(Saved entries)
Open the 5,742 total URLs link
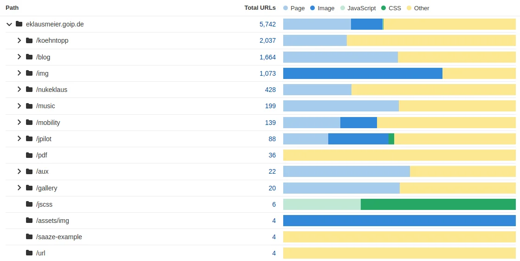This screenshot has height=261, width=520. (267, 24)
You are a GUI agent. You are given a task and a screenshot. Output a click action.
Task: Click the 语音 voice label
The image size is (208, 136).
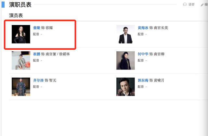pyautogui.click(x=191, y=5)
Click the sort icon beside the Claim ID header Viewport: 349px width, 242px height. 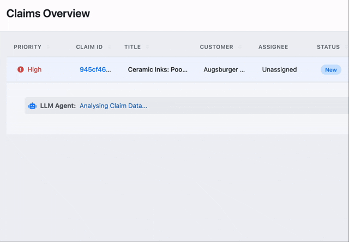click(x=109, y=47)
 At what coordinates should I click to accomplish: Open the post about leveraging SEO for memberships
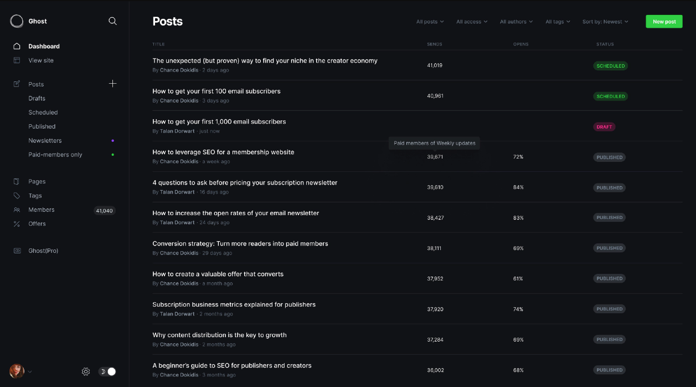click(x=223, y=151)
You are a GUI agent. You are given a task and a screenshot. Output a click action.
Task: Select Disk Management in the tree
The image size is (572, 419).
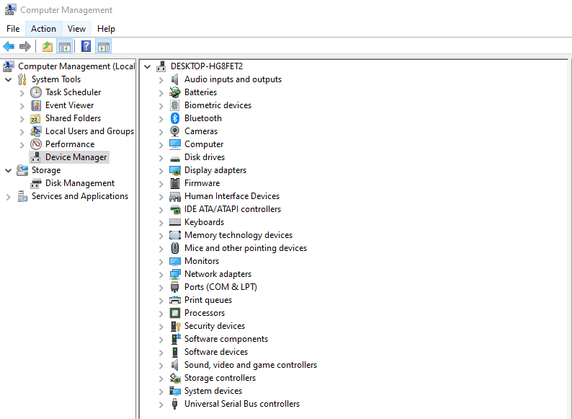coord(79,183)
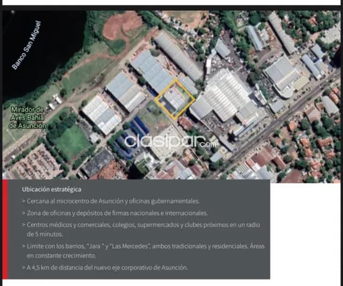Click the green soccer field on map
The image size is (343, 286).
[72, 142]
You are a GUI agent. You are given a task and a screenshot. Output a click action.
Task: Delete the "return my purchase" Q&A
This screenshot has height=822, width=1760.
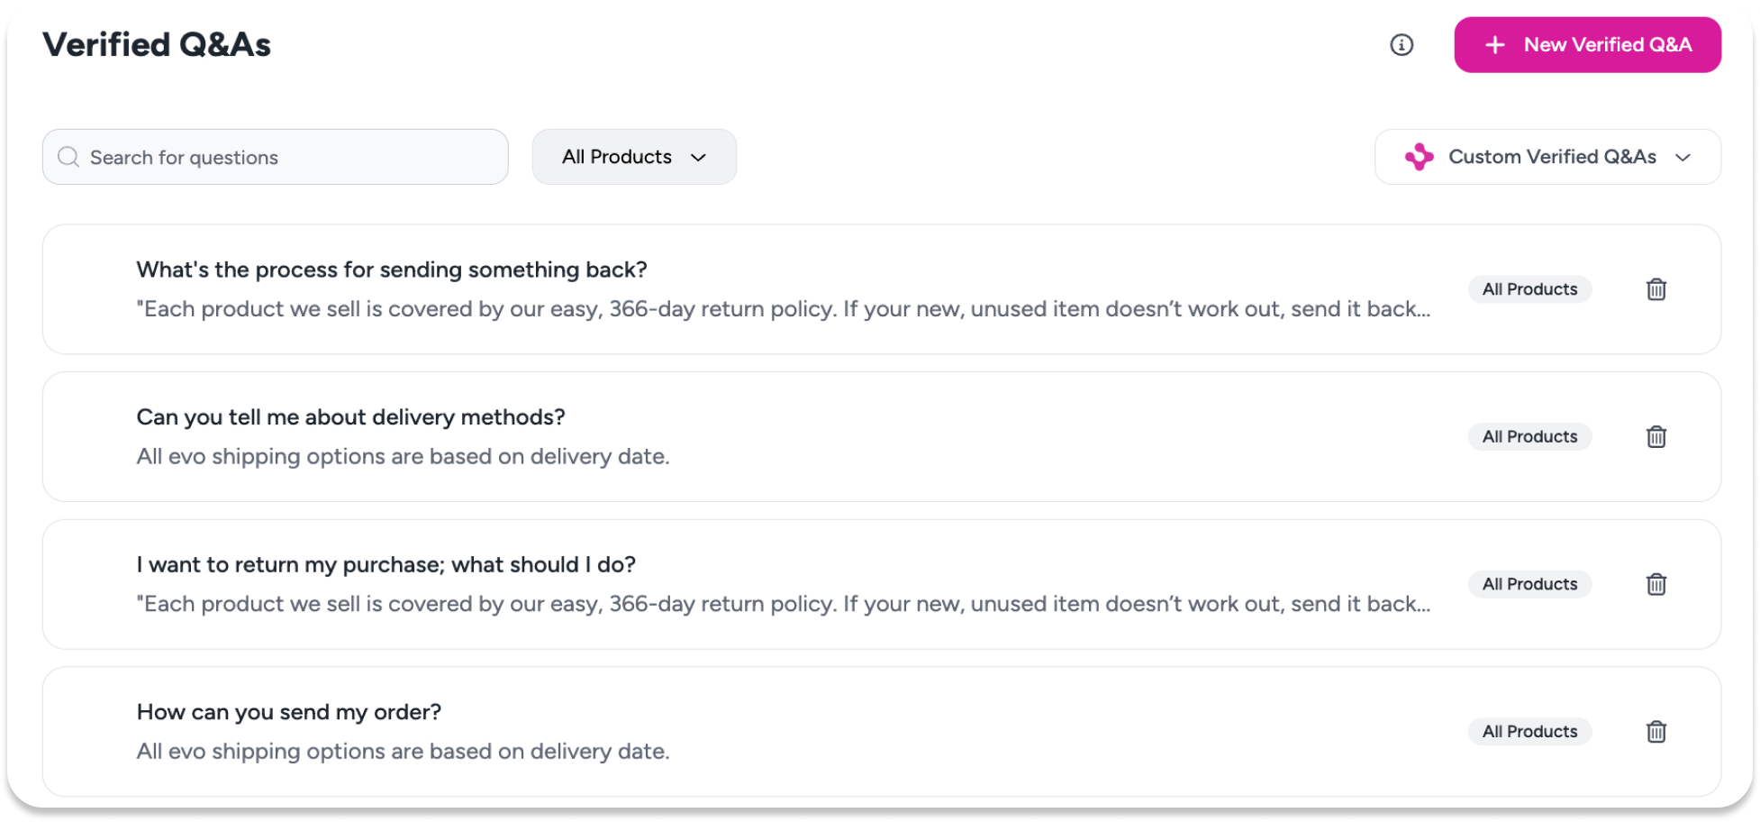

Requirement: Your copy should begin at the line containing "The image size is (572, 419)." and end at the last line of the data above, matching each line exactly and holding no pictures.

Response box:
The image size is (572, 419).
coord(79,183)
Click the green soccer field on map
The image size is (343, 286).
[72, 142]
You are a GUI agent. You are given a task and a screenshot. Output a click action.
Task: Delete the "return my purchase" Q&A
This screenshot has height=822, width=1760.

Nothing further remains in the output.